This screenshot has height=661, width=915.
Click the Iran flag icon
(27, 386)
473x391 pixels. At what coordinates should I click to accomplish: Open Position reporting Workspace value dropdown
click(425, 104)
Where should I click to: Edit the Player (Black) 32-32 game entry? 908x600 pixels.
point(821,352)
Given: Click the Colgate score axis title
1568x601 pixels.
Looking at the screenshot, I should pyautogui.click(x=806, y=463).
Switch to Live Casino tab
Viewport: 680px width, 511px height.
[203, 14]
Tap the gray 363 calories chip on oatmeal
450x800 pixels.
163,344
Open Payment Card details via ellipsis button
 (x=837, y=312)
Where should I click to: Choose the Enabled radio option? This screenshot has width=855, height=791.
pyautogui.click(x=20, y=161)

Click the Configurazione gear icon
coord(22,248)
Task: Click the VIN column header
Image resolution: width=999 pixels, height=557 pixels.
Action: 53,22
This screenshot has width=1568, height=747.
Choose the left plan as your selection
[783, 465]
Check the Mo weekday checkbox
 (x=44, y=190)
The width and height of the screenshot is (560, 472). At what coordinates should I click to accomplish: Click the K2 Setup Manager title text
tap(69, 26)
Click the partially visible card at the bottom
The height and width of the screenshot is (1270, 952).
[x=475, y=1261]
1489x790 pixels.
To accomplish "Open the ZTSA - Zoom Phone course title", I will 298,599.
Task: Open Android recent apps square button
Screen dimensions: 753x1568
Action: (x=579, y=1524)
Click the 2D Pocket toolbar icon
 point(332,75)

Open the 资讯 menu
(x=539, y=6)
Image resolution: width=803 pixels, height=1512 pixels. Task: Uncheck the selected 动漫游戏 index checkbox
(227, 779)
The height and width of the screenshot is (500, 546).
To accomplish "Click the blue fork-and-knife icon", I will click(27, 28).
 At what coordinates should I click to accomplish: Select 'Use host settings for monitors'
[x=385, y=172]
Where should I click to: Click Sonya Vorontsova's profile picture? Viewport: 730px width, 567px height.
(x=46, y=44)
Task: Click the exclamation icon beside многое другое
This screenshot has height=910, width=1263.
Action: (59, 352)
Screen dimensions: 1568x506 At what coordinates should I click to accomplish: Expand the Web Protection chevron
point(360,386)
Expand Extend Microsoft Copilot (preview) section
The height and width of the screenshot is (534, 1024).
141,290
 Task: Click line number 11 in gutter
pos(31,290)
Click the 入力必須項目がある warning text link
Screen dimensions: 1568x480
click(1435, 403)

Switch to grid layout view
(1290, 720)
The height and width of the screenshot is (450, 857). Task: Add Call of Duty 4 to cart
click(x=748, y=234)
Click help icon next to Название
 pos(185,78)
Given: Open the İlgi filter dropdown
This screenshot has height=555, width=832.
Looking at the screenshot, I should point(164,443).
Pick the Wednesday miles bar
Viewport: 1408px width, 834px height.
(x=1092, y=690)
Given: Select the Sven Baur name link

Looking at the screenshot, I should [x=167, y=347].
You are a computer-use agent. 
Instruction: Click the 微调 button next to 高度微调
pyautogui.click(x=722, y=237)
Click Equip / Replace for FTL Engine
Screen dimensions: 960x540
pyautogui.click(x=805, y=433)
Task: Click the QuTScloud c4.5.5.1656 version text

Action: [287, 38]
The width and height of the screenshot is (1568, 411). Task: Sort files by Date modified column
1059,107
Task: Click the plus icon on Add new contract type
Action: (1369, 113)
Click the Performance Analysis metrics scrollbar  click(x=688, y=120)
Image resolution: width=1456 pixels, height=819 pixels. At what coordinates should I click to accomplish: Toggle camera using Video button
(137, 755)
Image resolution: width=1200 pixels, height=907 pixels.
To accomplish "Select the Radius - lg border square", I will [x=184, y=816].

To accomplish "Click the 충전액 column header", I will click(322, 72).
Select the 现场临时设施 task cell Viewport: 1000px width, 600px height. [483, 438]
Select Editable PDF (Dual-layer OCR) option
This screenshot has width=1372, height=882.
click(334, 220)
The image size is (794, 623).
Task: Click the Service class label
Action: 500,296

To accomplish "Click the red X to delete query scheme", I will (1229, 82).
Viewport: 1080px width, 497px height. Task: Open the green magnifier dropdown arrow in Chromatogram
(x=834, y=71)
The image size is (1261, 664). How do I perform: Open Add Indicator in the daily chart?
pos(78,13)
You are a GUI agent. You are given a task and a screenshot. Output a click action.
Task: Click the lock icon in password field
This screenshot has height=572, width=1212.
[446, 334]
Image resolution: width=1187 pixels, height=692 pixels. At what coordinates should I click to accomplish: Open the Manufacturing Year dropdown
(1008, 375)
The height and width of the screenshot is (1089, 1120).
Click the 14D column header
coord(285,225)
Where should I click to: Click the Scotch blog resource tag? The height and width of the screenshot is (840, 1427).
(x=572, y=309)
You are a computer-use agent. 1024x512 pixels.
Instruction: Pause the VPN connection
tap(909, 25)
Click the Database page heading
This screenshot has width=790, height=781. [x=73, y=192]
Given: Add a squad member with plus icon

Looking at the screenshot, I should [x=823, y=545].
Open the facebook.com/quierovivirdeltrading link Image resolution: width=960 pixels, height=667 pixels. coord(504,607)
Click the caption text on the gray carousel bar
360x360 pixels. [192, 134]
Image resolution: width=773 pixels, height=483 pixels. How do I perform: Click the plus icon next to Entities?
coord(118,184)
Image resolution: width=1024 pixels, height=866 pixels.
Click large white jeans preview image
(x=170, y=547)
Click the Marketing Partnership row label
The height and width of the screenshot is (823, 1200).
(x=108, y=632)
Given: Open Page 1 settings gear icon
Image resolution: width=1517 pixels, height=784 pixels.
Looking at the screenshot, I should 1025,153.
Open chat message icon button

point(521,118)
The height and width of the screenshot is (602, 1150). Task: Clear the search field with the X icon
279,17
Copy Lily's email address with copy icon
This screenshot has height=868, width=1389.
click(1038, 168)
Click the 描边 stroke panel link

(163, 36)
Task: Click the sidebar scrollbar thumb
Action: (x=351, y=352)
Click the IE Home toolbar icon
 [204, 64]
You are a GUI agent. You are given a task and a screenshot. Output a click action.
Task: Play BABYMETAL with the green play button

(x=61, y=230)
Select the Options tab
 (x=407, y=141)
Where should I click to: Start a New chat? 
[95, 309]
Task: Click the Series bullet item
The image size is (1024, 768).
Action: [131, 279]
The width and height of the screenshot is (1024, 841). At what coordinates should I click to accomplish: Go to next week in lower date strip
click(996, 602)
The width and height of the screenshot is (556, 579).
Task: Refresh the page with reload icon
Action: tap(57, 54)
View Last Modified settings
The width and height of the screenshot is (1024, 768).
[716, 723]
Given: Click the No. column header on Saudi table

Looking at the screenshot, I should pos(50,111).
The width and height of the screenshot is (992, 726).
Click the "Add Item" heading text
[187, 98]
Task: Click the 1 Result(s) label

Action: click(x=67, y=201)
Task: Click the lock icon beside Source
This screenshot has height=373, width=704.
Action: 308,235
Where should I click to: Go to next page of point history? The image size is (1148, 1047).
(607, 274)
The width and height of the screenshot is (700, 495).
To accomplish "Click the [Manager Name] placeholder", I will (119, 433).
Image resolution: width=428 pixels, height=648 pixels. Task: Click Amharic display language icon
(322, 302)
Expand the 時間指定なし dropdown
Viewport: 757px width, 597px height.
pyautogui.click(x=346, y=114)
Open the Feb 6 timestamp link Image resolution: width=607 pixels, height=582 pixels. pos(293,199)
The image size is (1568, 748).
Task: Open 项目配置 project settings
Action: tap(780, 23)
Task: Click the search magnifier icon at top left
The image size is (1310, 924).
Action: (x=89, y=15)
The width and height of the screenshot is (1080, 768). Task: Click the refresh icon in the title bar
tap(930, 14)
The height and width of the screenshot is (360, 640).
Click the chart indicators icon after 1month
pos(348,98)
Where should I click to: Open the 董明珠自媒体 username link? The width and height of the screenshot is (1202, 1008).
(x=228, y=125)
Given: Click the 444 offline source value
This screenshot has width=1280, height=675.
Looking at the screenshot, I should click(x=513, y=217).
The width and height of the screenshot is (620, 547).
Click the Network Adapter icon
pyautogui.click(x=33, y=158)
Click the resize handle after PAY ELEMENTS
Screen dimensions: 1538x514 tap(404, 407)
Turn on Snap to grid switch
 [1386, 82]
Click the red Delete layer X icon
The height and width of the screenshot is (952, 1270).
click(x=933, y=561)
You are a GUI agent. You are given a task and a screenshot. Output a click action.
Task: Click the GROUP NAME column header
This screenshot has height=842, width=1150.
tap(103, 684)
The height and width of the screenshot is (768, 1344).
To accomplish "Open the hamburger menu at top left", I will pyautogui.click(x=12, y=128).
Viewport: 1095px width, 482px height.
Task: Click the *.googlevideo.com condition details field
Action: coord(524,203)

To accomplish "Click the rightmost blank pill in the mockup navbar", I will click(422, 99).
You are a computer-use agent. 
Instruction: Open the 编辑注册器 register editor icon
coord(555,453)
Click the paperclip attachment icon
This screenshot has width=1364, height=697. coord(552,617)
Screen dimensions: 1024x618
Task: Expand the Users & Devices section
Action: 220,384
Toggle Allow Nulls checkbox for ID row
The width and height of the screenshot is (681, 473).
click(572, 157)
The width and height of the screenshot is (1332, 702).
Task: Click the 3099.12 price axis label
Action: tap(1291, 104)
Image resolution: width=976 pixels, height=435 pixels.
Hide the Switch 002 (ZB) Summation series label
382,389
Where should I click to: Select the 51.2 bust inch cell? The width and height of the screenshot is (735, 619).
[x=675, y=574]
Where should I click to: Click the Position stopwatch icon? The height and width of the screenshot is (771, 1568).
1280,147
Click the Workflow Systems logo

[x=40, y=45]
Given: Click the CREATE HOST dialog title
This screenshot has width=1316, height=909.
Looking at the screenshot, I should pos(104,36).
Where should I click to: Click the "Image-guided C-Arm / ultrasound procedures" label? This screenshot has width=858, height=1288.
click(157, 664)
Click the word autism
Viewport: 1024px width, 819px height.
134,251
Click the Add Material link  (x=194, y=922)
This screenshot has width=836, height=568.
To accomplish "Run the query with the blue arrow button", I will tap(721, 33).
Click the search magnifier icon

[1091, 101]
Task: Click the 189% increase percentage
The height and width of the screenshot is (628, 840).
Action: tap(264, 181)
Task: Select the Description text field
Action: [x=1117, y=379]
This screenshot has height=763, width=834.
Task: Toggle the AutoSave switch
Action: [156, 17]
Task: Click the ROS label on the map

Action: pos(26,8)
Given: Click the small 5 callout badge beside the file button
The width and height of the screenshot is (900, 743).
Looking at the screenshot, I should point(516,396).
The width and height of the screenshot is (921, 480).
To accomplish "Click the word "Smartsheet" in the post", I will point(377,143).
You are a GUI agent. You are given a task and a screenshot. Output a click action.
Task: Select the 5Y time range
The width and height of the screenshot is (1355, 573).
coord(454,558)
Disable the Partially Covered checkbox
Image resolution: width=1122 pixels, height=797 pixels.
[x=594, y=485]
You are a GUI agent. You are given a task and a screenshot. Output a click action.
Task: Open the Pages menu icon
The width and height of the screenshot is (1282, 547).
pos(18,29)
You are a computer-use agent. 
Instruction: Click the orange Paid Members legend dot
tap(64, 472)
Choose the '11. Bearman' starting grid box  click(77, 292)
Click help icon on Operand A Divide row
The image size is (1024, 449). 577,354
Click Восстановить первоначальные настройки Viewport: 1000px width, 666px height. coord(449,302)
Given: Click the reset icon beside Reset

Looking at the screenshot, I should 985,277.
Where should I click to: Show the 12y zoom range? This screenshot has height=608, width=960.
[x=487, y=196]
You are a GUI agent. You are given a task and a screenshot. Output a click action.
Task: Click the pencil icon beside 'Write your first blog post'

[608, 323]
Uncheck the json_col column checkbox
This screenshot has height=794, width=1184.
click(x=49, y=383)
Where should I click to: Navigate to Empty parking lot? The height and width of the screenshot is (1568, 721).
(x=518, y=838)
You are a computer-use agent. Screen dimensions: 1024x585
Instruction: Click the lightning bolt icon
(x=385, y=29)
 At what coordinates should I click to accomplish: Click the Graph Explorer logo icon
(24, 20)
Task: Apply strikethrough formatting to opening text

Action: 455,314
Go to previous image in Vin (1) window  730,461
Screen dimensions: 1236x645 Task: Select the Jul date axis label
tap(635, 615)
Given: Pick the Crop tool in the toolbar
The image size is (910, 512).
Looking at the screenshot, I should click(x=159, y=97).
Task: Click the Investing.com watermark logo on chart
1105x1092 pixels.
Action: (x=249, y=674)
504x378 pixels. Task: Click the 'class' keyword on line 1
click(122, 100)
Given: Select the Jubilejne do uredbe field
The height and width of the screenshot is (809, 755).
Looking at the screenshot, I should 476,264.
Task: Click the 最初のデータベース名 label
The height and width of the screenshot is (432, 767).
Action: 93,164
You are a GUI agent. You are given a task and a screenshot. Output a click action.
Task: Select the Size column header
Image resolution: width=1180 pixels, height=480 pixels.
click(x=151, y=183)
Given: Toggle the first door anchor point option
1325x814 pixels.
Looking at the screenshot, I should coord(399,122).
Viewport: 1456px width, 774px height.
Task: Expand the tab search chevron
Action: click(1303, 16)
______________________________
TASK REQUIREMENTS:
Counting only lines that hold the word "square", state how many the material contains, and add nothing.

OUTPUT FOR THIS TASK:
2